"We don't get unlimited chances to have the things that we want, and this I know. Nothing is worse than missing an opportunity that could have changed your life." - Unknown

Friday, June 29, 2012

I'm Still Here!


It feels like I've vanished off the face of the earth... speaking from a blogging standpoint anyways.  We successfully moved out of our house at the beginnning of last week, and I havent had any access to internet until now. 

I don't have anything super exciting to blog about.  I've spent a lot of time with my family these past few weeks, we've had a wedding, and a graduation all within 4 days of eachother; plus getting settled into the new house, we've been pretty busy.

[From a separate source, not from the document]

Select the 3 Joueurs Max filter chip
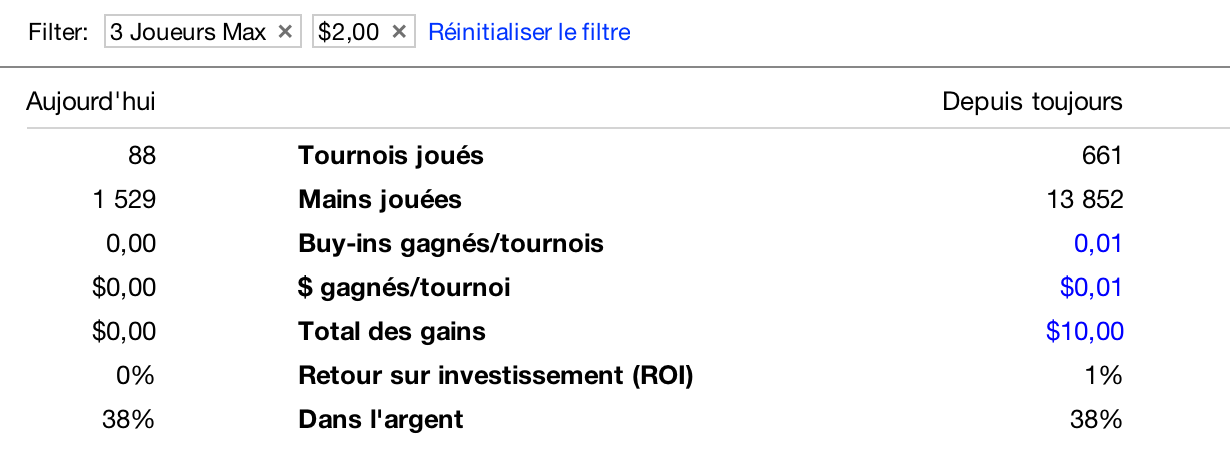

I've started to get back on track with my training, trying to squeeze it in every second that I get (in between dinner and the speeches at the wedding, in the back of the auditorium when grads were getting their diplomas are a few examples) and I'm starting to realize how close we are to the end of this year's I Ho Chaun.  There's a lot of stuff that I still need to get done, so it's turning into 'crunch time.'  And I'm loving every minute of it.

Friday, June 15, 2012

Let's Be Honest

I'm going to be 100% honest, I'm about 1 - 2 weeks behind on all my requirements right now. I'd like to have some awesome reason about why that is, but I'm going to be honest and say that I've been completely lacking the motivation to do anything. I've been so overwhelmed with final exams, moving, and trying to focus on improving how I approach my role in the kids classes at the studio that I've had no motivation to get up and focus on myself. I started to doubt myself and I even caught myself thinking that I wanted to quit. 

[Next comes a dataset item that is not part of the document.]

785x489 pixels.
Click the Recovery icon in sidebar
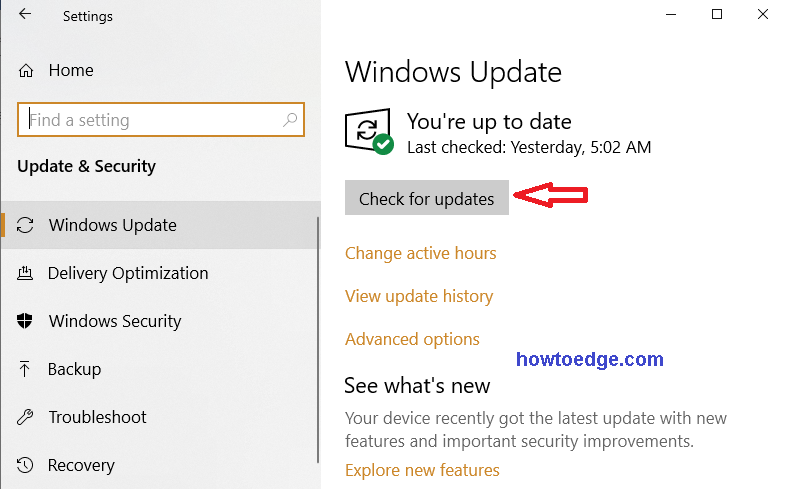27,465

Today was the last day of school and I have almost a week to prepare for my finals. I was in the middle of packing up my room when I got up, laced up my running shoes and went for a run. It completely cleared my head, and I was able to remind myself what I was doing, and why I was doing it. I felt all of the feelings that I felt on the first day that The UBBT started, and I felt all of the negative thoughts flow out of me. I think that it was the exact reset that I've been searching for for awhile. 

Monday, June 4, 2012

wow.

Last week was absolutely insane. My dad was in meetings in Calgary all week, so it was just me, my brother, and my mom. And of course... Something was bound to go wrong. 

On Monday night, my mom called me downstairs in hysterics because my brother had called her from the skate park saying that he had fallen. When we got there, we realized he had fallen flat on his face, and even worse, he hadn't been wearing a helmet. 

He ended up with cut up lips, a Hirt leg, and Two of his teeth got pushed up into his jaw bone. But I keep counting my blessings that that's all that happened to him. 

It's amazing how fast one stupid decision can impact you and everyone else around you. You don't even think twice about jumping into the car without a seatbelt, or not throwing on your helmet because you're going for a ride to the mailbox; but there are a reason that we do these things. They're all here to just keep us safe. 

On the other hand, schools getting really busy and we're getting ready to move in three weeks. 

Woah.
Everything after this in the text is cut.